Teguh memberi contoh. Tahun 1970-an masyarakat Indonesia belum terbiasa makan daging ayam ras. Masyarakat saat itu lebih suka ayam kampung. Namun, lama kelamaan, masyarakat Indonesia pun akhirnya mengkonsumsi daging ayam ras.

“Kasus ini bisa terjadi pada daging kerbau, di mana saat ini masyarakat mungkin belum suka. Tapi karena disodori dengan harga daging kerbau yang lebih murah dari sapi, tidak menutup kemungkinan kelak masyarakat akhirnya suka mengkonsumsi daging kerbau,” tegasnya.

Dia mengatakan, para peternak sampai saat ini masih menunggu keputusan Mahkamah Kontitusi (MK) yang meminta uji materi UU No. 41 tahun 2014 tentang Peternakan dan Kesehatan Hewan. Keputusan ini penting untuk menentukan masa depan sapi potong nasional. “Gugatan kita pernah menang di MK, terkait dengan impor dari zone based,” katanya.

Aspidi tak yakin

Berbeda dengan PPSKI, Direktur  Eksekutif Asosiasi Pengusaha Importir Daging Indonesia (Aspidi), Thomas Sembiring menyatakan tidak yakin harga daging dalam negeri bisa turun secara signifikan, meskipun pemerintah — melalui Bulog — telah memasukkan daging kerbau asal India beberapa waktu lalu. “Saya tidak yakin daging kerbau itu bisa menurunkan harga daging sapi di pasaran,” katanya.

Thomas menyebutkan, harga daging tidak bisa serta-merta diatur oleh pemerintah. Sebab, konsumen daging di dalam negeri tidak hanya satu jenis. “Kan kita juga punya konsumen level atas, dan itu terbiasa makan daging sapi. Mahal sekalipun, mau Rp500.000/kg pun, mereka pasti beli. Ini kan tergantung preferensi konsumen,” ujarnya yakin.
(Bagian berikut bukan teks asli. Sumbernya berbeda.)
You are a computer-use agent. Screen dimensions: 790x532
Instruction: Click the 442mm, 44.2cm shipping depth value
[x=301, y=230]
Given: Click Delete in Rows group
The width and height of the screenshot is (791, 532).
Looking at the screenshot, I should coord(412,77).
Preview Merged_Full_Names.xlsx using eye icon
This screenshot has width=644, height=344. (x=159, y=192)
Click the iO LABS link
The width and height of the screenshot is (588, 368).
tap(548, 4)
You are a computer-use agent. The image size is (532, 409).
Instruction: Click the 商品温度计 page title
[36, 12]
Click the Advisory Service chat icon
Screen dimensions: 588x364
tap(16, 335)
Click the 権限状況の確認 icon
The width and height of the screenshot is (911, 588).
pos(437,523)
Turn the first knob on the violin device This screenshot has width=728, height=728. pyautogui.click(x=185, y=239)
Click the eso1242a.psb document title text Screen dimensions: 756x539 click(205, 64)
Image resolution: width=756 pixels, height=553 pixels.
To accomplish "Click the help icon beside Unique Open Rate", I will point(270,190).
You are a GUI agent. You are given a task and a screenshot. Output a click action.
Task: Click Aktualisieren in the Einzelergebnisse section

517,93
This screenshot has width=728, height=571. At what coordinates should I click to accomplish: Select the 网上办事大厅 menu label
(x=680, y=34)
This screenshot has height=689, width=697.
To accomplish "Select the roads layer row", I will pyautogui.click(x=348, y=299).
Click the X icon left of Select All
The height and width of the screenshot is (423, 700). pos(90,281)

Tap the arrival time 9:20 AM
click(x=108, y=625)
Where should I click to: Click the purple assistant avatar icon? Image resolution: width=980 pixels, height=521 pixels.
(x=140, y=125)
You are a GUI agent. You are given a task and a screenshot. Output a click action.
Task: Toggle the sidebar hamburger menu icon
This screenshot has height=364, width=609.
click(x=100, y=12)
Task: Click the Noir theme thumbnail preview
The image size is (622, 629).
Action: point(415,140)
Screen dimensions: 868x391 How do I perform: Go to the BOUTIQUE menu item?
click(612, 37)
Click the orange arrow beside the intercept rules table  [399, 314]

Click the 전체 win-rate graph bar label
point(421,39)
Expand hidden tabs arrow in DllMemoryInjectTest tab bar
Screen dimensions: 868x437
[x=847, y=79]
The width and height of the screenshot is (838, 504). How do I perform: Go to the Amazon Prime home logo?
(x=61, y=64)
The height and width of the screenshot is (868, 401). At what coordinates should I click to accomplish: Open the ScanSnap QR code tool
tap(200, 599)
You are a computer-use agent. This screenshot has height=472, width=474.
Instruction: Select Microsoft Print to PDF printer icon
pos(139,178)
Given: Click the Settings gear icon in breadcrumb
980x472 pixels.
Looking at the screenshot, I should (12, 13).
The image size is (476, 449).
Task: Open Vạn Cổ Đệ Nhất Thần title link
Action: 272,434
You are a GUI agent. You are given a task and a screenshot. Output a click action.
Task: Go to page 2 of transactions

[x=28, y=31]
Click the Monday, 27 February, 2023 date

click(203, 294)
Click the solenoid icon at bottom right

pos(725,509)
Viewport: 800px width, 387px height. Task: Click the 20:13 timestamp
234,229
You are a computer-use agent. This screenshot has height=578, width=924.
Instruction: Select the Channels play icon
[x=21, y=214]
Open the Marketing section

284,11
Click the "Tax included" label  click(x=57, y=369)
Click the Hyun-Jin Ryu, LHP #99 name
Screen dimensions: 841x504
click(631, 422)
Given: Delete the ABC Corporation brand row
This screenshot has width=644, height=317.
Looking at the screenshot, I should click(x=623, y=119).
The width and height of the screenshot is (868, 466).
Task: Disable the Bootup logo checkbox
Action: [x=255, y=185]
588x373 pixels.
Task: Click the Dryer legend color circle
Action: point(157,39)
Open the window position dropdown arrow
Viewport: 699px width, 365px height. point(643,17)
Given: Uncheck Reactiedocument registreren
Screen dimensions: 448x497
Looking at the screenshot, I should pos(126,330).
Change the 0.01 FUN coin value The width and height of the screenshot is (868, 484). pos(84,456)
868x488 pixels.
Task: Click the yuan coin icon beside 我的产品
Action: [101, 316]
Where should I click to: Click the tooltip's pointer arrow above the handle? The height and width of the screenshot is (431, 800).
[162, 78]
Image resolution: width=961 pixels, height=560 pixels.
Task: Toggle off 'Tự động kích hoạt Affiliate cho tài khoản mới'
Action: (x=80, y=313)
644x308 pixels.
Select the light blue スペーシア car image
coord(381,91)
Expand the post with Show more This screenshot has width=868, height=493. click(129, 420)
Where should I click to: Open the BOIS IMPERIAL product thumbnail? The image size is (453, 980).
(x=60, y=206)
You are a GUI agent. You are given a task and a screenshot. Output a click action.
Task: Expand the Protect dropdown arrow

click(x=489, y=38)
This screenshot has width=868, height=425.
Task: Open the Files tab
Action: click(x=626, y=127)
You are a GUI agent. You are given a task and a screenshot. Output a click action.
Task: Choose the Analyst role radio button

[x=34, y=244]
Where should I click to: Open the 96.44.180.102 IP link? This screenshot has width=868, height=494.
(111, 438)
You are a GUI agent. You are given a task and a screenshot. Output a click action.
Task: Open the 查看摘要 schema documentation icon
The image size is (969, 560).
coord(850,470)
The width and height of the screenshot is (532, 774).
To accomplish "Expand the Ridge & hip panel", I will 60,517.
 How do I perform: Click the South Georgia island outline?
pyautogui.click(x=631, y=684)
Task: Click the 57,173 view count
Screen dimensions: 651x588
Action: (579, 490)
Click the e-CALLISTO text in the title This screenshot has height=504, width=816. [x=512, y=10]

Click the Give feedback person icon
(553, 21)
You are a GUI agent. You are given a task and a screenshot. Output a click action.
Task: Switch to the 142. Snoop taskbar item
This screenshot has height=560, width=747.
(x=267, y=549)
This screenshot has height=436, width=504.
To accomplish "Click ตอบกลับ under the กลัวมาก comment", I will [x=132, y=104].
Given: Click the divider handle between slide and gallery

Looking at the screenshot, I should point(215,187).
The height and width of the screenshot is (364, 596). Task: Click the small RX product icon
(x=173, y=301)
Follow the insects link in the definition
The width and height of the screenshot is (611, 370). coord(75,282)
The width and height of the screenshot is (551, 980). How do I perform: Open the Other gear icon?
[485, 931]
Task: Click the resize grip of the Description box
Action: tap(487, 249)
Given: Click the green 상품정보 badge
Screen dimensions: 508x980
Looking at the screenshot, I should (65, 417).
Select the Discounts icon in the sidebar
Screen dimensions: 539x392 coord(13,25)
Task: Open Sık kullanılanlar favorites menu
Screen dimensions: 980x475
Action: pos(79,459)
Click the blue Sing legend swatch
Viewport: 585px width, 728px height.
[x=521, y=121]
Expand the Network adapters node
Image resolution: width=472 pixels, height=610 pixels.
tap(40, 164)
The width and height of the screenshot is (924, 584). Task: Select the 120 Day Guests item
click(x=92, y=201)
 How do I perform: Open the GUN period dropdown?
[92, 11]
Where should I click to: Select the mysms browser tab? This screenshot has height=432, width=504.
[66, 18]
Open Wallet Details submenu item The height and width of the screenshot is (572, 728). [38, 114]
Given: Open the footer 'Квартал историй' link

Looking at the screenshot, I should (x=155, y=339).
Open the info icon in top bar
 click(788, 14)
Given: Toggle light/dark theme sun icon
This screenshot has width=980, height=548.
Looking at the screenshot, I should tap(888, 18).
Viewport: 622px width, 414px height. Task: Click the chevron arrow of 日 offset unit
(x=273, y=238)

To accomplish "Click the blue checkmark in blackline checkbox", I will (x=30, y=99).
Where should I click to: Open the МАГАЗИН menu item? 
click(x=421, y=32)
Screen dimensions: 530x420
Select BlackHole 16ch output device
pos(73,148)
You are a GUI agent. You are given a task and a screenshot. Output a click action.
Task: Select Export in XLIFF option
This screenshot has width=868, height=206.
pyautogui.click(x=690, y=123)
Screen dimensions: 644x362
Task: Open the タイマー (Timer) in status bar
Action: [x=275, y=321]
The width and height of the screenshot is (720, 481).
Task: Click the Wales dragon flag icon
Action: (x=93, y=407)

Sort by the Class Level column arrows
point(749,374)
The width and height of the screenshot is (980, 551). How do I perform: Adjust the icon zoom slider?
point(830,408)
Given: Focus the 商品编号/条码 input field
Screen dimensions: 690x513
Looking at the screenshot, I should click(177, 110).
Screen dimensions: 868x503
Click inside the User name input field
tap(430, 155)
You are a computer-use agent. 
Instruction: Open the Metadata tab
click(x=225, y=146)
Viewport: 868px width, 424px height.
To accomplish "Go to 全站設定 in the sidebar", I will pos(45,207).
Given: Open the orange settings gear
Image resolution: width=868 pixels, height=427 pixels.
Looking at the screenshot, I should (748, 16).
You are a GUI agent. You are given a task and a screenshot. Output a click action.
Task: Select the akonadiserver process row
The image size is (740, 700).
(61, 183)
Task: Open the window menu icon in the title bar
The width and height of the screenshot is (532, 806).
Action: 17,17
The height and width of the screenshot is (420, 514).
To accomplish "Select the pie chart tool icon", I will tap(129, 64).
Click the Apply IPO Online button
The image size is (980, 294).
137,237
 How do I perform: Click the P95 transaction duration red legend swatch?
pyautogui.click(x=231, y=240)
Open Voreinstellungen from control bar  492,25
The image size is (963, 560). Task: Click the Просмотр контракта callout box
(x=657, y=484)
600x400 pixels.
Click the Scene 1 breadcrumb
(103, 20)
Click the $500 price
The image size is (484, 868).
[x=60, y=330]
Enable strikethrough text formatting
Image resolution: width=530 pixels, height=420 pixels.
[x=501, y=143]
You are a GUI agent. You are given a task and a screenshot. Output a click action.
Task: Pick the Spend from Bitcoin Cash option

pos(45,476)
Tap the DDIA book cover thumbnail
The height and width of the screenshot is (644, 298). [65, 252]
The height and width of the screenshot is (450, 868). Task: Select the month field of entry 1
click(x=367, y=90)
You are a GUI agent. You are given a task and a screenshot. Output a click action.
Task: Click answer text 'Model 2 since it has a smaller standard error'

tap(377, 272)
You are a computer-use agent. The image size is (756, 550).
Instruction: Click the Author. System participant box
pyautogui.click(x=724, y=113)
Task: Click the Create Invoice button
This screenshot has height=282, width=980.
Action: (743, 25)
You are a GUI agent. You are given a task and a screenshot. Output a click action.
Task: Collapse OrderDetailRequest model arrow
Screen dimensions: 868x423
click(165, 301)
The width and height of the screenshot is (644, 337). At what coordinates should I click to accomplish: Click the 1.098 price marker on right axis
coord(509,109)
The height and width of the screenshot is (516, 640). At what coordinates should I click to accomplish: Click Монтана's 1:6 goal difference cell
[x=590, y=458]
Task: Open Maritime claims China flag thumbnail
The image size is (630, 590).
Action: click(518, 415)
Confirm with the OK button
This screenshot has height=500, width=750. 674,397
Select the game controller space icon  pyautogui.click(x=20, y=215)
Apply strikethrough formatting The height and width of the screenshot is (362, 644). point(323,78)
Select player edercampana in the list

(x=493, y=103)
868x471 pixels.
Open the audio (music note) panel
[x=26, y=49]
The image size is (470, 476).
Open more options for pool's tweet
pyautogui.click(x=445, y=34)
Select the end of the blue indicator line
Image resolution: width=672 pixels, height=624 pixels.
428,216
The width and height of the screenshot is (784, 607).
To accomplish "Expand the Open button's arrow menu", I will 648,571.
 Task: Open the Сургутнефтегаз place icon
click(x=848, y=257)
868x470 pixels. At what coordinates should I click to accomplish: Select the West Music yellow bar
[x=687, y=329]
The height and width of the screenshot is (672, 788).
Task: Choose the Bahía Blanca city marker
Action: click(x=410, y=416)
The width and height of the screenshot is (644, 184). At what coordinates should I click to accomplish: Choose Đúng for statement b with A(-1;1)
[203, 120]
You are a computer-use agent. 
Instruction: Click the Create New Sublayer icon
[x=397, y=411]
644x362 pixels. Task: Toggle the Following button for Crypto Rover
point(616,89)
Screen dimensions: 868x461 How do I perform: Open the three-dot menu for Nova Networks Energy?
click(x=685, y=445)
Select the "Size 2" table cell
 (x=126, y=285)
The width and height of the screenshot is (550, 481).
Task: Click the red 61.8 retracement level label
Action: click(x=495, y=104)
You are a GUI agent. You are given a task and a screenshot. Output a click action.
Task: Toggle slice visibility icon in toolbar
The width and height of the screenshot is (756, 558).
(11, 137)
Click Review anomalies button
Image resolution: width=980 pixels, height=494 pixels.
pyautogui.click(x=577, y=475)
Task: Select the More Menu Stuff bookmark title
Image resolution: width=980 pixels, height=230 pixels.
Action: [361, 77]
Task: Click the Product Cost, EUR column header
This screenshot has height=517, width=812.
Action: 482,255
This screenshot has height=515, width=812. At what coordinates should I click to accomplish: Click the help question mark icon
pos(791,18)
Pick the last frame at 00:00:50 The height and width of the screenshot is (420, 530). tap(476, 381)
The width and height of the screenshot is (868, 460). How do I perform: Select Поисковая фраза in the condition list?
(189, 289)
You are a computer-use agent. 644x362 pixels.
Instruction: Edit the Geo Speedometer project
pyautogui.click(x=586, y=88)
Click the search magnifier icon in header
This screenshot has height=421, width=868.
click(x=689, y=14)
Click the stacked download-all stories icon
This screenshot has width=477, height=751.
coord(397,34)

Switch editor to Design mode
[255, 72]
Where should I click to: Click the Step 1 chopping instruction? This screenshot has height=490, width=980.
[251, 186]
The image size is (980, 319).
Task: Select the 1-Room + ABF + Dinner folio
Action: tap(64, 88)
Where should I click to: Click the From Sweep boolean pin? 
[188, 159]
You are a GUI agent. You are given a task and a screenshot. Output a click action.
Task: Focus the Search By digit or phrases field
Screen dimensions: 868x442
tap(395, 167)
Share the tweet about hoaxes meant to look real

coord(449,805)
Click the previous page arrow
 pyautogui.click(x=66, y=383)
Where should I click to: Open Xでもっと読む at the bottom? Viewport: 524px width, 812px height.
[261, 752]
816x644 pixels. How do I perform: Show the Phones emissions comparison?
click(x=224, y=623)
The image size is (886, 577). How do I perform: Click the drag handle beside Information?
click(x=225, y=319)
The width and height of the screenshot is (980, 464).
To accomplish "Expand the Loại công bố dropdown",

Dia menyebutkan, sebagian konsumen di republik ini sangat penduli dengan aspek kesehatan dari daging yang tersedia. Menurut Thomas, keraguan terhadap cemaran Penyakit Mulut dan Kuku (PMK) pada daging kerbau dari India belum bisa dihilangkan begitu saja. “Dia (India) bebas (penyakit) sih tidak. Tapi punya program pengendalian. Tidak ada jaminan itu bebas penyakit. Siapa yang bisa jamin?” tegasnya.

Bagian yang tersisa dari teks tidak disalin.